#### WORK INSTRUCTIONS
The required output holds only the lines from the one containing "Screen dimensions: 1354x896" through the end of the material below, copied exactly, please, with no pictures.

#### INPUT FOR THIS TASK
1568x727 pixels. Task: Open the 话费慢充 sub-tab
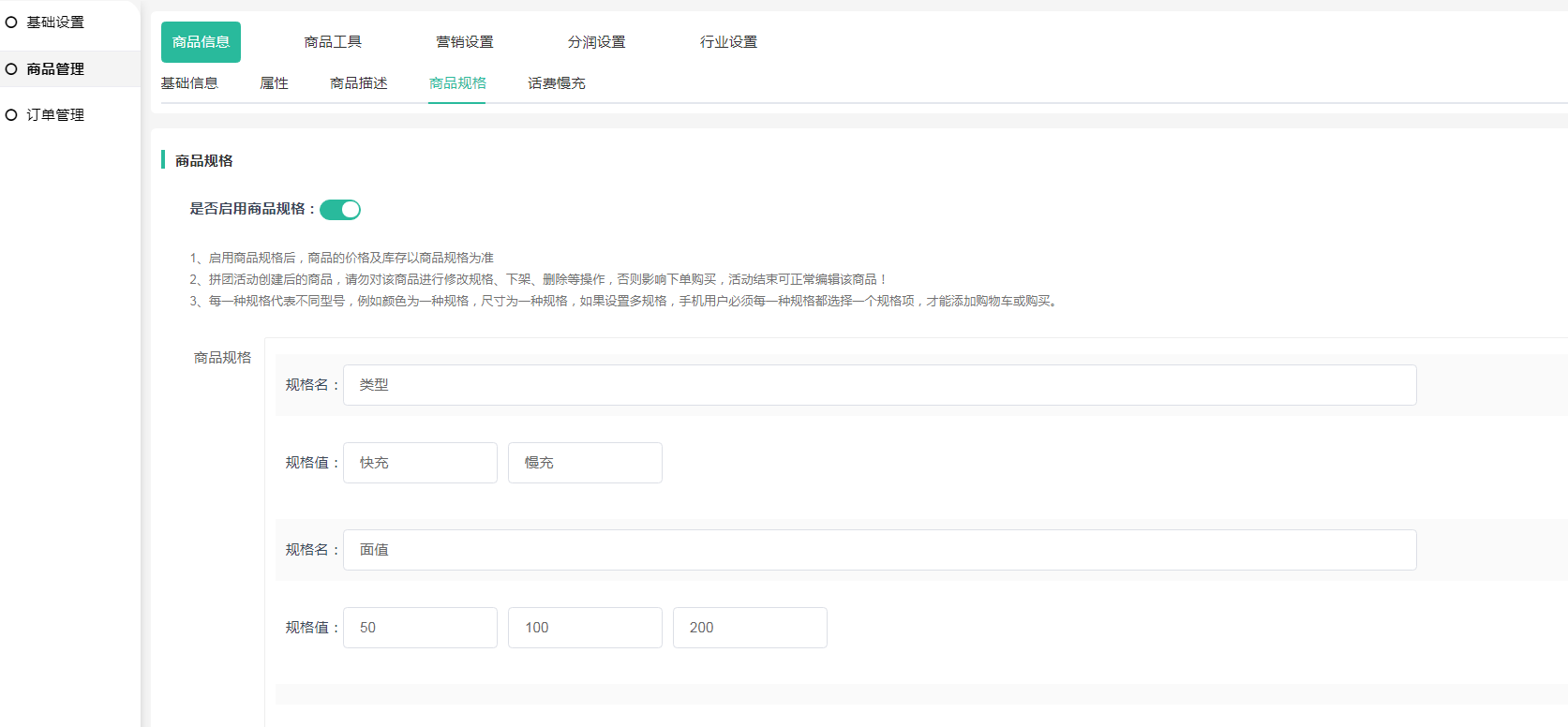[556, 83]
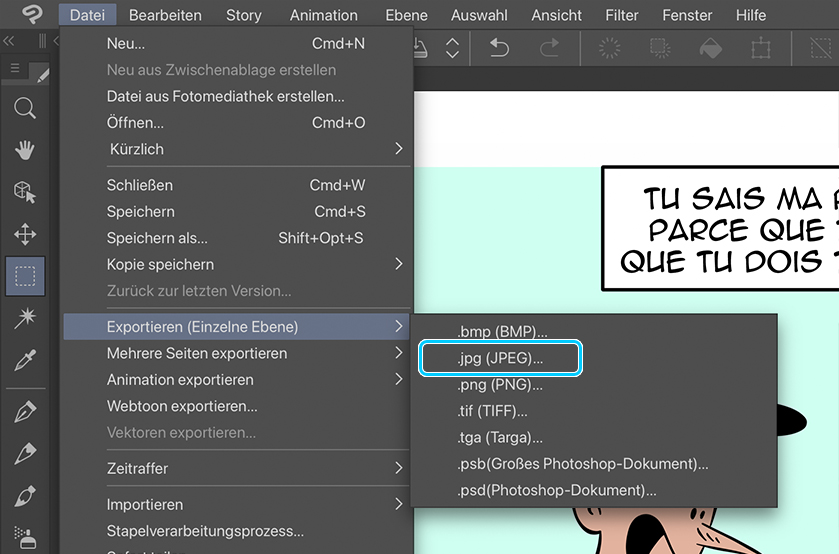Collapse the tool palette with double chevron
This screenshot has width=839, height=554.
(9, 42)
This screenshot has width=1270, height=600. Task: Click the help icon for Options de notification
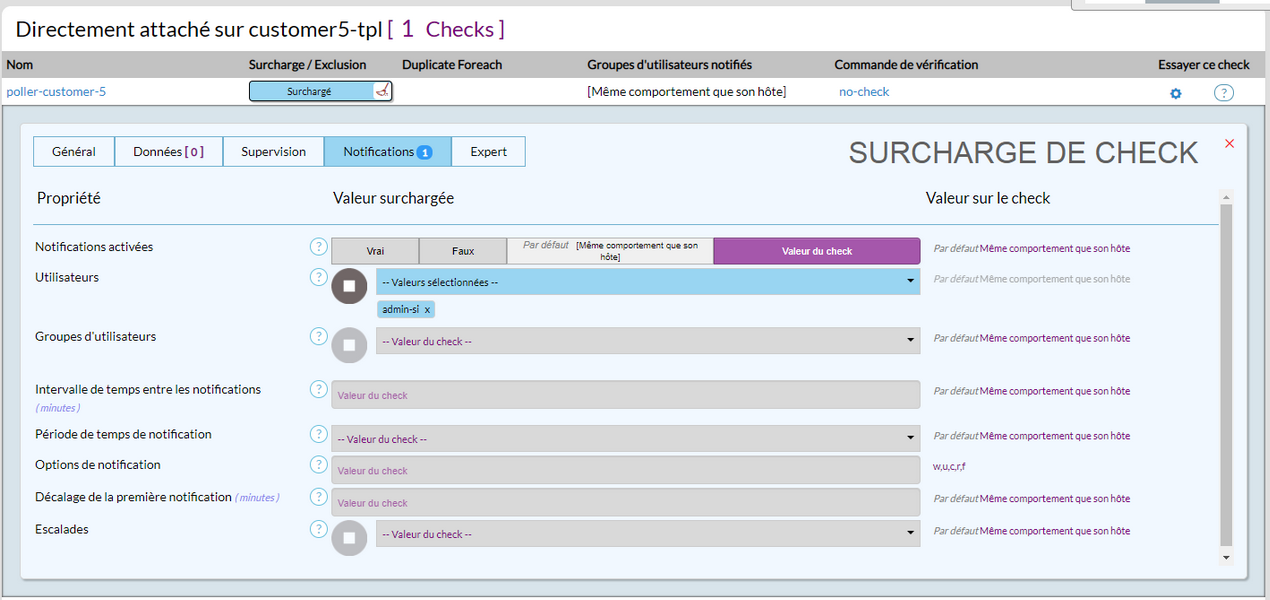point(318,464)
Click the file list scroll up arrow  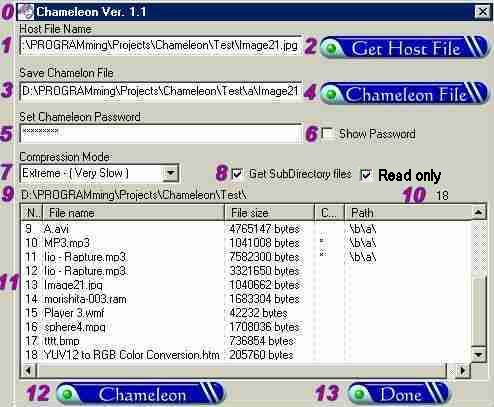(x=478, y=212)
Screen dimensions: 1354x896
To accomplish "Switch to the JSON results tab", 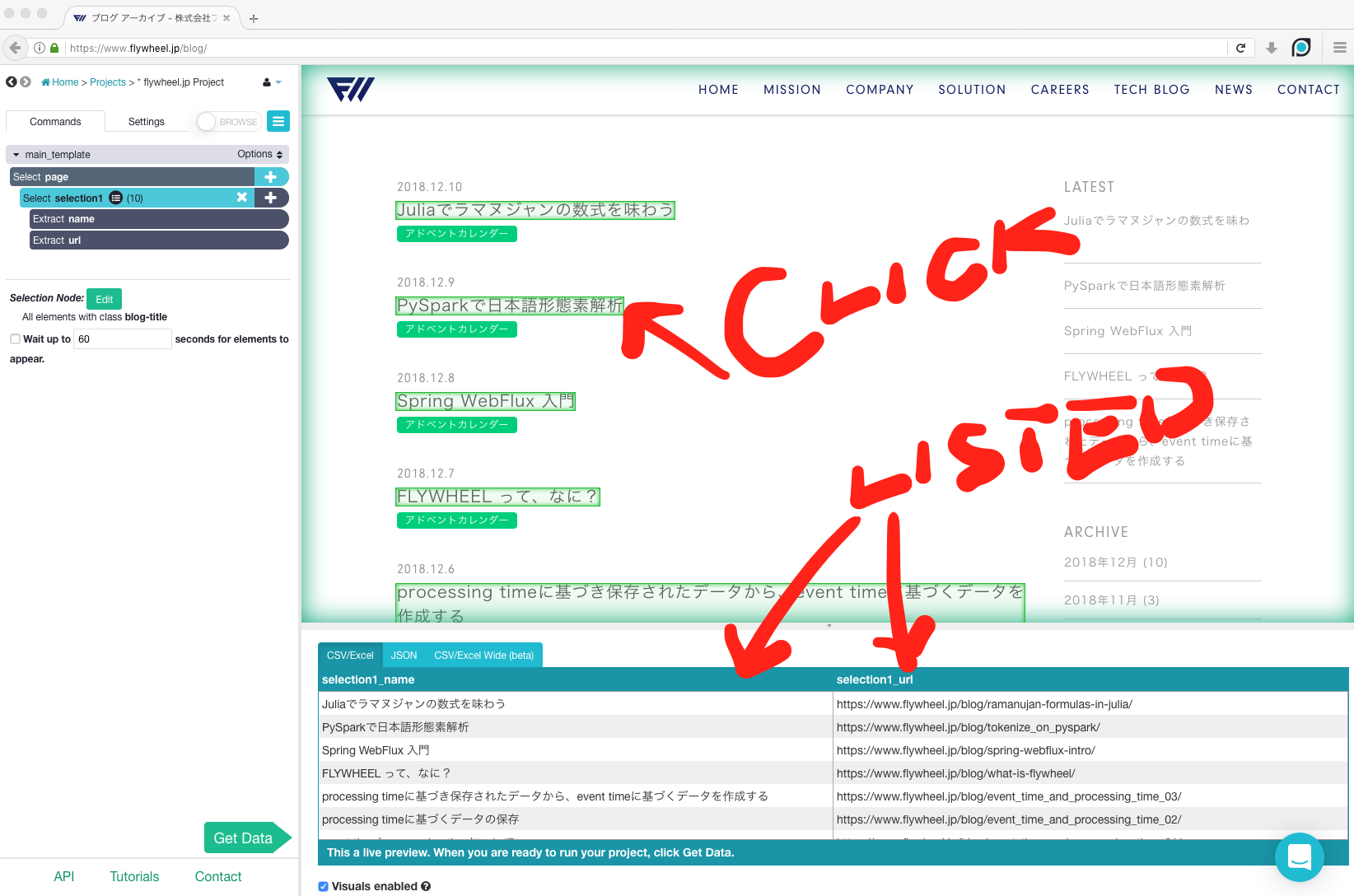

#### THE ANSWER
Screen dimensions: 1354x896
To accomplish "Switch to the JSON results tab", 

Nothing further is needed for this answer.